____ RECORD EXTRACTS
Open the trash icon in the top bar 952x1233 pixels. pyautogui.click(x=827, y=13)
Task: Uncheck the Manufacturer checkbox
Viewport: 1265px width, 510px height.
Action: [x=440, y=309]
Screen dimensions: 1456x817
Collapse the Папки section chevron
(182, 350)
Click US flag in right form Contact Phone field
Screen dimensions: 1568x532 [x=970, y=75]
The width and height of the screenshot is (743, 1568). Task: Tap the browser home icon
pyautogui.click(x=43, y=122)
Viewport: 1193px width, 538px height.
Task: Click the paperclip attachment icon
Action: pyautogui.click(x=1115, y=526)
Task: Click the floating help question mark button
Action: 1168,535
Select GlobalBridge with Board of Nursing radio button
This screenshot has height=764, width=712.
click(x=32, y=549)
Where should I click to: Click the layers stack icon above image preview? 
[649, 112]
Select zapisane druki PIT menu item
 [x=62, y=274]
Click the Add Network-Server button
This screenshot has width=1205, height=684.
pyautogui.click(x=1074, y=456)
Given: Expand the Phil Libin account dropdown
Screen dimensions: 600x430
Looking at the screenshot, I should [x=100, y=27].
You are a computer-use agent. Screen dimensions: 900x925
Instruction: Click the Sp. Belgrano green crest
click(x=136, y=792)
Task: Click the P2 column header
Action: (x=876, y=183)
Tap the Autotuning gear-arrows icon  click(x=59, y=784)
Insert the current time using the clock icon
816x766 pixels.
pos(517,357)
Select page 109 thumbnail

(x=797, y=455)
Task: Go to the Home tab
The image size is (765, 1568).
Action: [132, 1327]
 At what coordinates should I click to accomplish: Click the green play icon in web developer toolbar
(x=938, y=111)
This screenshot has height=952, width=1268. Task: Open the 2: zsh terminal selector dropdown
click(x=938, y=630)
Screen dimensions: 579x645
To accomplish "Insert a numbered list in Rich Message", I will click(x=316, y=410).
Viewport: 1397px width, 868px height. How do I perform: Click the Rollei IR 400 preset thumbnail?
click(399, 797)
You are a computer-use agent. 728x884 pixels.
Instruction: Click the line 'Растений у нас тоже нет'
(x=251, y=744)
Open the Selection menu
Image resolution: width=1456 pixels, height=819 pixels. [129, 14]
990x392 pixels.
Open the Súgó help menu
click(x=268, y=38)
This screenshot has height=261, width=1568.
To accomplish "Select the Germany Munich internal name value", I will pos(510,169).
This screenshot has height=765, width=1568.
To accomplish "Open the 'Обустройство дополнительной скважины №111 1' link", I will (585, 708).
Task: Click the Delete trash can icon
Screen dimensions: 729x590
________
→ **WRITTEN REQUEST**
Rewrite all of the records above, swapping "Instruction" for "Command" and leaving everything else unchanged.

→ **PROBLEM SOLUTION**
Open the trash icon in the top bar 952x1233 pixels. pyautogui.click(x=827, y=13)
Task: Uncheck the Manufacturer checkbox
Viewport: 1265px width, 510px height.
Action: [x=440, y=309]
Screen dimensions: 1456x817
Collapse the Папки section chevron
(182, 350)
Click US flag in right form Contact Phone field
Screen dimensions: 1568x532 [x=970, y=75]
The width and height of the screenshot is (743, 1568). Task: Tap the browser home icon
pyautogui.click(x=43, y=122)
Viewport: 1193px width, 538px height.
Task: Click the paperclip attachment icon
Action: pyautogui.click(x=1115, y=526)
Task: Click the floating help question mark button
Action: 1168,535
Select GlobalBridge with Board of Nursing radio button
This screenshot has height=764, width=712.
click(x=32, y=549)
Where should I click to: Click the layers stack icon above image preview? 
[649, 112]
Select zapisane druki PIT menu item
 [x=62, y=274]
Click the Add Network-Server button
This screenshot has width=1205, height=684.
pyautogui.click(x=1074, y=456)
Given: Expand the Phil Libin account dropdown
Screen dimensions: 600x430
Looking at the screenshot, I should [x=100, y=27].
You are a computer-use agent. Screen dimensions: 900x925
Command: Click the Sp. Belgrano green crest
click(x=136, y=792)
Task: Click the P2 column header
Action: (x=876, y=183)
Tap the Autotuning gear-arrows icon  click(x=59, y=784)
Insert the current time using the clock icon
816x766 pixels.
pos(517,357)
Select page 109 thumbnail

(x=797, y=455)
Task: Go to the Home tab
The image size is (765, 1568).
Action: [132, 1327]
 At what coordinates should I click to accomplish: Click the green play icon in web developer toolbar
(x=938, y=111)
This screenshot has height=952, width=1268. Task: Open the 2: zsh terminal selector dropdown
click(x=938, y=630)
Screen dimensions: 579x645
To accomplish "Insert a numbered list in Rich Message", I will click(x=316, y=410).
Viewport: 1397px width, 868px height. How do I perform: Click the Rollei IR 400 preset thumbnail?
click(399, 797)
You are a computer-use agent. 728x884 pixels.
Command: Click the line 'Растений у нас тоже нет'
(x=251, y=744)
Open the Selection menu
Image resolution: width=1456 pixels, height=819 pixels. [129, 14]
990x392 pixels.
Open the Súgó help menu
click(x=268, y=38)
This screenshot has height=261, width=1568.
To accomplish "Select the Germany Munich internal name value", I will pos(510,169).
This screenshot has height=765, width=1568.
To accomplish "Open the 'Обустройство дополнительной скважины №111 1' link", I will (585, 708).
Task: Click the Delete trash can icon
Screen dimensions: 729x590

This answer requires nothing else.